By | October 19, 2012 - 5:01 pm

“Word Cloud” illustrating frequency of the most used words and phrases in all
available Advertisements by We Are Alaska. Image from the AKPIRG Report.

All but one seat in the state legislature is up for reelection this fall. Combine that with the controversial issue of oil tax reform and Alaskans are hearing a lot of political ads this campaign season. The Alaska Public Interest Research Group released a report that compiles spending amounts from groups producing so-called “issue ads” in the state.

If you listen to commercial radio in Alaska, you are probably hearing ads that go something like this.

 “Oil pays the bills, so the burden doesn’t fall on us. That’s why I’m voting for more oil, more jobs, a stronger economy. I’m voting for oil tax reform.”

The ad is funded by the Make Alaska Competitive Coalition, a group that wants the state to lower oil taxes. Because they don’t name a specific candidate, MACC does not have to register with the Alaska Public Offices Commission. But Jim Sykes, with the Alaska Public Interest Research Group – or AkPIRG – says that is a line the ads come very close to crossing.

 “It was I’m voting for, I’m voting for, I’m voting for, but there’s nothing on the ballot you can actually vote for. You can’t vote for or against lowering oil taxes so the only thing you can vote for in this election is a candidate.”

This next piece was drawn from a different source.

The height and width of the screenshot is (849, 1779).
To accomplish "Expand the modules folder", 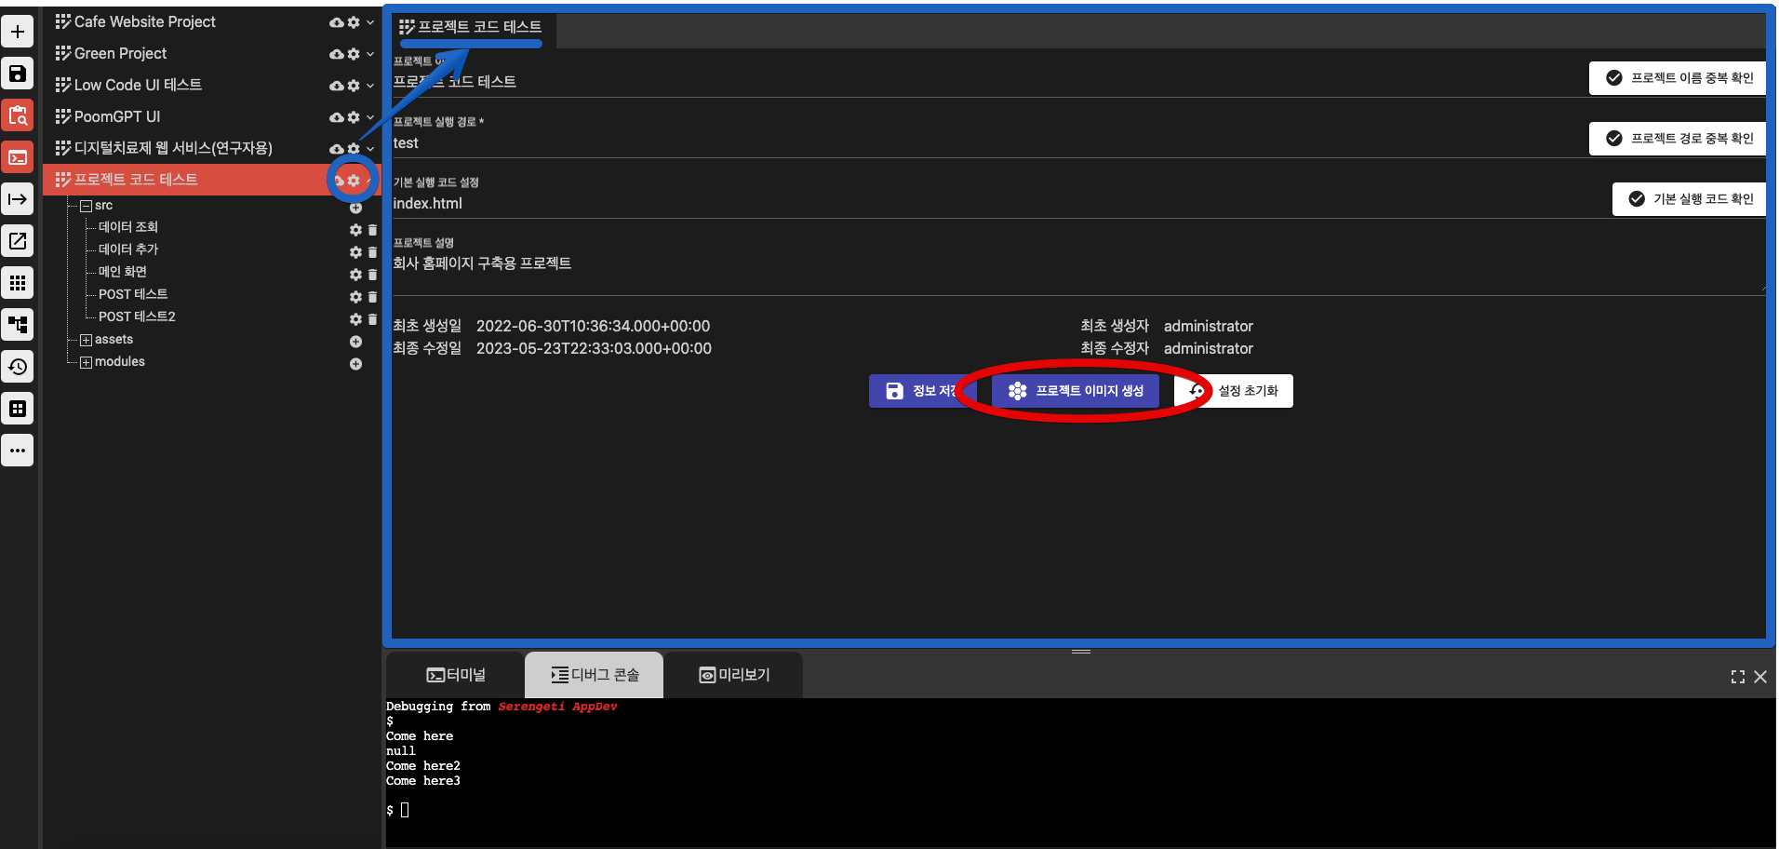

According to AkPIRG, the Make Alaska Competitive ads are part of the first major wave of unregulated political ads in the state in the wake of the Citizens United Supreme Court Decision that allows unrestricted political spending by companies and unions. After that decision, the Alaska Legislature passed a law creating reporting requirements for issue groups, but only if they are advocating for or against specific candidates.  Matt Wallace is AkPIRG’s executive director. He says the public deserves better information on groups that produce more general issue ads too:

 “They should register and they should disclose. If they are spending hundreds of thousands of dollars. Whether they do it officially or not, the public should know how much is being spent and who the contributors are.”

The Make Alaska Competitive Coalition does provide a list of its corporate and individual donations on its website. The group says it does not accept money from oil companies. Jason Moore is a spokesperson for the group. He won’t say specifically how much MACC is spending on issue ads in Alaska only that their fundraising goal is between $300,000 and $500,000. He says the group is operating well within the law:

 “We have Republicans and Democrats both that make up the coalition. And so we are not interested in trying to affect any political race, we’re just interested in the sole issue of doing something about oil taxes so we can increase investment and generate more oil production which the state desperately needs.”

The AkPIRG report lists two other issue groups that are disclosing their spending amounts and supporters to the Alaska Public Offices Commission. The Putting Alaskans First Committee is releasing ads supporting the bipartisan coalition in the State Senate that rejected Governor Parnell’s bill to lower oil taxes. The committee has spent almost $300,000 to date on advertising. In contrast, the We Are Alaska group is releasing ads against the Senate bipartisan coalition. They have spent about $85,000. Ads from both groups name specific senators to vote for or against.